┏━━

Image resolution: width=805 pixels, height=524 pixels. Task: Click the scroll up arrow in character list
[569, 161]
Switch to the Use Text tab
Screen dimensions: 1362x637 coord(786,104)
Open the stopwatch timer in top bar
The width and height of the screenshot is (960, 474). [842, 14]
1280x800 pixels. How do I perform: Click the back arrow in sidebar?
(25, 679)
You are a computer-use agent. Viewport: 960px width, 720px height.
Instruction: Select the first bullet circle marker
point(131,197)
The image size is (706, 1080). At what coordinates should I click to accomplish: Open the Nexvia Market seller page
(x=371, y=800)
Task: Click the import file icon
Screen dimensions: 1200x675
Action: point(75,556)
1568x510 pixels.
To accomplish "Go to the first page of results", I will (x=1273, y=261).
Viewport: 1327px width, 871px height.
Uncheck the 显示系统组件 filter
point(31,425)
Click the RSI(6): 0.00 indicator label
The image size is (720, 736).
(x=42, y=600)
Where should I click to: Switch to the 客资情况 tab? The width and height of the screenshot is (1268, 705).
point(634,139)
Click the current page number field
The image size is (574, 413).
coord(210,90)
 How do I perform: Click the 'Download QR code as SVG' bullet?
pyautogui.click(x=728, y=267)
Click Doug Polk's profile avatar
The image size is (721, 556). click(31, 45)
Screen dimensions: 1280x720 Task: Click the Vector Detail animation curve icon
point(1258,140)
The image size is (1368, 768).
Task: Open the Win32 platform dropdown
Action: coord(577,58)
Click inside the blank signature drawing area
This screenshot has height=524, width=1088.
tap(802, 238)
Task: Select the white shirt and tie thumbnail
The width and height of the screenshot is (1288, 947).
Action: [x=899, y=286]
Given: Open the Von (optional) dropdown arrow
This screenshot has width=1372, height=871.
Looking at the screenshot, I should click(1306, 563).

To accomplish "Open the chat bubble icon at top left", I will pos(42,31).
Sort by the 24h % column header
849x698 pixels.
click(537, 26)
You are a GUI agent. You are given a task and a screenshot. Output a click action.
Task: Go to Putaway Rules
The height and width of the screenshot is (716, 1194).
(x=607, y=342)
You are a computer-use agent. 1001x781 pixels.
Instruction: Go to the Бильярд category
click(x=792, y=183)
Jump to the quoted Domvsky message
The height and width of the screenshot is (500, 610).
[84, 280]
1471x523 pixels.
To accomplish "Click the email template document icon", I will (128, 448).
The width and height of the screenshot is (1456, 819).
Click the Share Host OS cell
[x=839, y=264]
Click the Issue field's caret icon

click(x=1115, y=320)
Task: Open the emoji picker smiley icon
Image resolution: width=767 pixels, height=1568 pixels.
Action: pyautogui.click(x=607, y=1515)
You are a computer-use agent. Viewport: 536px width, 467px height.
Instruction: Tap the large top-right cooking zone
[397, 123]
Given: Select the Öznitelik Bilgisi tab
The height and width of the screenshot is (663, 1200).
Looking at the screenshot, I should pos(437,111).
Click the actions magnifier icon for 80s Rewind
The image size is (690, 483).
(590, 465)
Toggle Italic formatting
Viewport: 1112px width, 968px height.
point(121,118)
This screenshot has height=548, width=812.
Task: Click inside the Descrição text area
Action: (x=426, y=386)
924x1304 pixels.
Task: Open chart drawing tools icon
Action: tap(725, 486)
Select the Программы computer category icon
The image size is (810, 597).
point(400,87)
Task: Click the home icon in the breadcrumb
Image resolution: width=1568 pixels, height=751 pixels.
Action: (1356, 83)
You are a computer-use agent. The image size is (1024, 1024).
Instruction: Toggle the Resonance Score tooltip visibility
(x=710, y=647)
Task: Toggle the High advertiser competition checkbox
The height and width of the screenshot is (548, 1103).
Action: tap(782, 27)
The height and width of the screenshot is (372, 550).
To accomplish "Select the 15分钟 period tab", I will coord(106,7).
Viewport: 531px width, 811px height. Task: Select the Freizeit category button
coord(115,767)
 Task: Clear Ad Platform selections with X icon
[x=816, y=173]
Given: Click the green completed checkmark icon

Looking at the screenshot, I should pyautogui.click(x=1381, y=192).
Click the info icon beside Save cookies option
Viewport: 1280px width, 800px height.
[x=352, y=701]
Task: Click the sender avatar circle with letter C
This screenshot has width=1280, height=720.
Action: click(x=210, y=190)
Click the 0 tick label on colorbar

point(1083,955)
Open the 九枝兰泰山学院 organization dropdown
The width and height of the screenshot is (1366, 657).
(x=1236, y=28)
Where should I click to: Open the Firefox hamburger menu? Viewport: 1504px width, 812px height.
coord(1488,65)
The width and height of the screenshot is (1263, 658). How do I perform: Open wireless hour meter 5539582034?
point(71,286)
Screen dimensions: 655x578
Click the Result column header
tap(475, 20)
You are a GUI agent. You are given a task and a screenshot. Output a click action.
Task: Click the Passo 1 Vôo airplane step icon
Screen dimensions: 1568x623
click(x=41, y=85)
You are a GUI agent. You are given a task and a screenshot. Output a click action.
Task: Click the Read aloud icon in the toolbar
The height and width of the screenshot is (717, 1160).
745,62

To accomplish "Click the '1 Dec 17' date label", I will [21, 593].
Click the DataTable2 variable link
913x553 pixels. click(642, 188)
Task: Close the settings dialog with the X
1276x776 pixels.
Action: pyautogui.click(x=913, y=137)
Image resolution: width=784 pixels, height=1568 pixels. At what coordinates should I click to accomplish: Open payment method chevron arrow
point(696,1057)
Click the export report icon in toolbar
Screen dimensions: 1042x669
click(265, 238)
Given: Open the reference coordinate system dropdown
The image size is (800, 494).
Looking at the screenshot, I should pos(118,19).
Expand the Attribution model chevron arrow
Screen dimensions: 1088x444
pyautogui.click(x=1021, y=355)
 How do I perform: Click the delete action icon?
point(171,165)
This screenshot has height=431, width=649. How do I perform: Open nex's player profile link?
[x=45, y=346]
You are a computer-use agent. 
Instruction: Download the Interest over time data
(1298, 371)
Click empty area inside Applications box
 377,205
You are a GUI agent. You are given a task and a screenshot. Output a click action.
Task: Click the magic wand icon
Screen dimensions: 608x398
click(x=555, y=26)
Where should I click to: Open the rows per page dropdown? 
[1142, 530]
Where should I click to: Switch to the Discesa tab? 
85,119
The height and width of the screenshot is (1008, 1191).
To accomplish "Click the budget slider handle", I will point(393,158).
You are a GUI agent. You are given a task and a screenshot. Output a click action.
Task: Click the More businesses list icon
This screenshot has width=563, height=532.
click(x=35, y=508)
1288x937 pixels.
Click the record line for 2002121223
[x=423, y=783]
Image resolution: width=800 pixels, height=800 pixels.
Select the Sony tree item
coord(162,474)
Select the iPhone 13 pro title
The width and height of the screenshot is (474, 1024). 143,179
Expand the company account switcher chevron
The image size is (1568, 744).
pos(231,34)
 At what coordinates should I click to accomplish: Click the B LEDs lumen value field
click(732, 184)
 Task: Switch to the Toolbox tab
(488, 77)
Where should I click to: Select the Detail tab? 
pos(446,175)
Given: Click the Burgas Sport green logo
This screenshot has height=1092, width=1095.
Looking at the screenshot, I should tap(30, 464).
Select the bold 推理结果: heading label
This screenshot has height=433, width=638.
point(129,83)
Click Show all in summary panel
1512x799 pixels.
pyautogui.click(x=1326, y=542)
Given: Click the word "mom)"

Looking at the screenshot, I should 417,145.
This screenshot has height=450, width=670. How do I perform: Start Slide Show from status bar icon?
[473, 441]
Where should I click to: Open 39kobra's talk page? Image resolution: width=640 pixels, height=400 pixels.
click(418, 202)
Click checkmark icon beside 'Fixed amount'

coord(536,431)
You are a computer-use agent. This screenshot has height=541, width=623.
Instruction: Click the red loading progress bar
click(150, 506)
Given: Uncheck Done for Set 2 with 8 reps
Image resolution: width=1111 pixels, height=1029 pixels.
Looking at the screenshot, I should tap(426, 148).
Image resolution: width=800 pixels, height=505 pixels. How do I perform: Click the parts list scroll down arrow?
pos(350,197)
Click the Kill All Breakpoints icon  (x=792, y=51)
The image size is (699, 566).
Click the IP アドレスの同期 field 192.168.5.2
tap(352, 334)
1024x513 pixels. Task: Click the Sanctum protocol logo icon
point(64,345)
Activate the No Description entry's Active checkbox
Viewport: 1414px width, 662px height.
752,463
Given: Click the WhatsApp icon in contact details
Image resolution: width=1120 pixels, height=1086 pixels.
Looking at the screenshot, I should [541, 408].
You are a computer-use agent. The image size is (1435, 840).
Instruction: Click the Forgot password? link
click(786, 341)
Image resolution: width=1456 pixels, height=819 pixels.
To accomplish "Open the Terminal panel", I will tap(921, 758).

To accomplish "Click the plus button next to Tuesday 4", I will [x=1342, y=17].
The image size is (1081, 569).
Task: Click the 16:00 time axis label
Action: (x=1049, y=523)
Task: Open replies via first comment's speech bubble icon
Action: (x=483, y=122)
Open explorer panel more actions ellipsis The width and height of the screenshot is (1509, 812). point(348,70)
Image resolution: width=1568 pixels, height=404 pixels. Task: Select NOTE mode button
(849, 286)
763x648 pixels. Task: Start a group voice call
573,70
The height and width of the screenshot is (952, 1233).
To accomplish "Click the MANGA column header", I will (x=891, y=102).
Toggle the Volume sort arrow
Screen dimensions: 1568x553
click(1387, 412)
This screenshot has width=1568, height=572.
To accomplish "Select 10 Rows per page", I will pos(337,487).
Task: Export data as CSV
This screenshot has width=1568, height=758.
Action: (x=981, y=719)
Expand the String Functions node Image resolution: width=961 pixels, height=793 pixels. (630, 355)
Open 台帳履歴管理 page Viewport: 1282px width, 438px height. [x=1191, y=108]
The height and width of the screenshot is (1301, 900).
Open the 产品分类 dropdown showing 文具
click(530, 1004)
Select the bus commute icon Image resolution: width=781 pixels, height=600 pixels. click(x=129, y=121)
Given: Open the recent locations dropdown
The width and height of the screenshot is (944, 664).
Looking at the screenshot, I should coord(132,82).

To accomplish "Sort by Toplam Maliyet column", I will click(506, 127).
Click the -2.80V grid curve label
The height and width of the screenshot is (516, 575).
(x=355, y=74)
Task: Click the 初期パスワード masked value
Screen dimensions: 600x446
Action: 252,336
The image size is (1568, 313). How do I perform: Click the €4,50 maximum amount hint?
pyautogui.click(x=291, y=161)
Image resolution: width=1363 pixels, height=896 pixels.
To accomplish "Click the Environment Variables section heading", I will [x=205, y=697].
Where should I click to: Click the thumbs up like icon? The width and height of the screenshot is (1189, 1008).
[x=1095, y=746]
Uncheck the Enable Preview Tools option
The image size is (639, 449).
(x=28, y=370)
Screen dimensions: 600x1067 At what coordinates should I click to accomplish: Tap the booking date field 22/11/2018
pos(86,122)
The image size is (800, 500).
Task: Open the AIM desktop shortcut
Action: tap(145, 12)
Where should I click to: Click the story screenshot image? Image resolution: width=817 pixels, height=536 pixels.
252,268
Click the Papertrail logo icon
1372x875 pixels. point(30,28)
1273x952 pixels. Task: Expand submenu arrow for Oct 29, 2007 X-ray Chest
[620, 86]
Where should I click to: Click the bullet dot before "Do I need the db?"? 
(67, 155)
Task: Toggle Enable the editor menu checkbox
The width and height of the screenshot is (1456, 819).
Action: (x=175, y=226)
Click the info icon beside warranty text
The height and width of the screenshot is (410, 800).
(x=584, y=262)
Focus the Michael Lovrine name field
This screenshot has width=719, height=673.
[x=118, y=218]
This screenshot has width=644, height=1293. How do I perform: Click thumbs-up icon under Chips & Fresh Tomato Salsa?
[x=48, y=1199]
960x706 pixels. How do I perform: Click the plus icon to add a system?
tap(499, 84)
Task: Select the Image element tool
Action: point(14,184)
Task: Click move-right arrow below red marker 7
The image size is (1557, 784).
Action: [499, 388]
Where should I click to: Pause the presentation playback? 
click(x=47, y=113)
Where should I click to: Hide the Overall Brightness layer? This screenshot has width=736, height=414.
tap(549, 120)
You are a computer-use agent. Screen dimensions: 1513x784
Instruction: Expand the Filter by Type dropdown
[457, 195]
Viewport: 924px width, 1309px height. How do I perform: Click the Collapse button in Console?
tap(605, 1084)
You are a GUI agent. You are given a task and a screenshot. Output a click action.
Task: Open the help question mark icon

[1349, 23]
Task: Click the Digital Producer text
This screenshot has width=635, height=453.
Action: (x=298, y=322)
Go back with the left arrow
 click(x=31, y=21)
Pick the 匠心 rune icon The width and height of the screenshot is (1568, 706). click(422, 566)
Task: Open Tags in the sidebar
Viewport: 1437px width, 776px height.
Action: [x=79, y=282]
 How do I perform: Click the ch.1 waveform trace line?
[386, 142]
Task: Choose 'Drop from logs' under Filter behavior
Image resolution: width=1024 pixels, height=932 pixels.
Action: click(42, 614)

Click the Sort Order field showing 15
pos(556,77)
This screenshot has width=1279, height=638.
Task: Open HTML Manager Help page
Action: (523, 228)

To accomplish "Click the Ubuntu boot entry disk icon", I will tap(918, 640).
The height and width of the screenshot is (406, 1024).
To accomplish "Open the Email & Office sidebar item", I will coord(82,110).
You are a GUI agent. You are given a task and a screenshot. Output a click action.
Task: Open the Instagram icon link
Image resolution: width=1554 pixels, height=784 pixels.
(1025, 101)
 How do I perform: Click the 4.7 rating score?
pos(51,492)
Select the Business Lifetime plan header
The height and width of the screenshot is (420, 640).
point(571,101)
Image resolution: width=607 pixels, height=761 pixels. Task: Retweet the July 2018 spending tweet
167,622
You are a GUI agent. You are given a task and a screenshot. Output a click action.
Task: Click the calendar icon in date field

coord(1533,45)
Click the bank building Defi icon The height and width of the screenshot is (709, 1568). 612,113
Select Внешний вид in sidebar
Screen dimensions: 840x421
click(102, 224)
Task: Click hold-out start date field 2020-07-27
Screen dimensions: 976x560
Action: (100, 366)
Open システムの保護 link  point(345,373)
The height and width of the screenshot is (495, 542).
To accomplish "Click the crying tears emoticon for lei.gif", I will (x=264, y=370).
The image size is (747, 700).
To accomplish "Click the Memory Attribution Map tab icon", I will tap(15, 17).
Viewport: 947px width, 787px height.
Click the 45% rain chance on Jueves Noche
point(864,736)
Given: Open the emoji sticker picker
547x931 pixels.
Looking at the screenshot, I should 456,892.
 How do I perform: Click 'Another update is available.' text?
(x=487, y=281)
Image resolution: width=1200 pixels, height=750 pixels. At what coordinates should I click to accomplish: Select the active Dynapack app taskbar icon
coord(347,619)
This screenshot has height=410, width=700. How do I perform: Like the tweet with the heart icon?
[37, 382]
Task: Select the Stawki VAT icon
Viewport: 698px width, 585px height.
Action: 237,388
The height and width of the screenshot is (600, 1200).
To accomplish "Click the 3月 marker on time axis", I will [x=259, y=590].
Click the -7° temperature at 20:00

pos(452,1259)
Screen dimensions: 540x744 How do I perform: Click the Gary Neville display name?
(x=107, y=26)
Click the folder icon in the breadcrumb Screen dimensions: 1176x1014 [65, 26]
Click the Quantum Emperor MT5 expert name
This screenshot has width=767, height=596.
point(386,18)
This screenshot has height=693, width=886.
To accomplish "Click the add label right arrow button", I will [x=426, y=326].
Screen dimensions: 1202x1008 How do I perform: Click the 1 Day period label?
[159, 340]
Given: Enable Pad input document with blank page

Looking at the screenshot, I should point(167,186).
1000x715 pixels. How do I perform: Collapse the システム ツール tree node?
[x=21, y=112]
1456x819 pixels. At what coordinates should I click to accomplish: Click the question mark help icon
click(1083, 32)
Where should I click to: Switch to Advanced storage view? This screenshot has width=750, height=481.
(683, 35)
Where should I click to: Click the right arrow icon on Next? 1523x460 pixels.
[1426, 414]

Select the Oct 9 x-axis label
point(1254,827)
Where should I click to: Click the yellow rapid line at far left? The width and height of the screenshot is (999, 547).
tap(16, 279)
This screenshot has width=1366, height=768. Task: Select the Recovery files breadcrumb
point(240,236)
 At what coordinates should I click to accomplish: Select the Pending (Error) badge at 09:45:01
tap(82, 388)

┗━━

TASK TO CARRY OUT = Output, unchanged, the lines of the listing above from the first one through the one holding "You are a computer-use agent. 1001x781". Leave out every line after it.

OUTPUT BELOW =
Image resolution: width=805 pixels, height=524 pixels. Task: Click the scroll up arrow in character list
[569, 161]
Switch to the Use Text tab
Screen dimensions: 1362x637 coord(786,104)
Open the stopwatch timer in top bar
The width and height of the screenshot is (960, 474). [842, 14]
1280x800 pixels. How do I perform: Click the back arrow in sidebar?
(25, 679)
You are a computer-use agent. Viewport: 960px width, 720px height.
Instruction: Select the first bullet circle marker
point(131,197)
The image size is (706, 1080). At what coordinates should I click to accomplish: Open the Nexvia Market seller page
(x=371, y=800)
Task: Click the import file icon
Screen dimensions: 1200x675
Action: point(75,556)
1568x510 pixels.
To accomplish "Go to the first page of results", I will (x=1273, y=261).
Viewport: 1327px width, 871px height.
Uncheck the 显示系统组件 filter
point(31,425)
Click the RSI(6): 0.00 indicator label
The image size is (720, 736).
(x=42, y=600)
Where should I click to: Switch to the 客资情况 tab? The width and height of the screenshot is (1268, 705).
point(634,139)
Click the current page number field
The image size is (574, 413).
coord(210,90)
 How do I perform: Click the 'Download QR code as SVG' bullet?
pyautogui.click(x=728, y=267)
Click Doug Polk's profile avatar
The image size is (721, 556). click(31, 45)
Screen dimensions: 1280x720 Task: Click the Vector Detail animation curve icon
point(1258,140)
The image size is (1368, 768).
Task: Open the Win32 platform dropdown
Action: coord(577,58)
Click inside the blank signature drawing area
This screenshot has height=524, width=1088.
tap(802, 238)
Task: Select the white shirt and tie thumbnail
The width and height of the screenshot is (1288, 947).
Action: [x=899, y=286]
Given: Open the Von (optional) dropdown arrow
This screenshot has width=1372, height=871.
Looking at the screenshot, I should click(1306, 563).

To accomplish "Open the chat bubble icon at top left", I will pos(42,31).
Sort by the 24h % column header
849x698 pixels.
click(537, 26)
You are a GUI agent. You are given a task and a screenshot. Output a click action.
Task: Go to Putaway Rules
The height and width of the screenshot is (716, 1194).
(x=607, y=342)
You are a computer-use agent. 1001x781 pixels.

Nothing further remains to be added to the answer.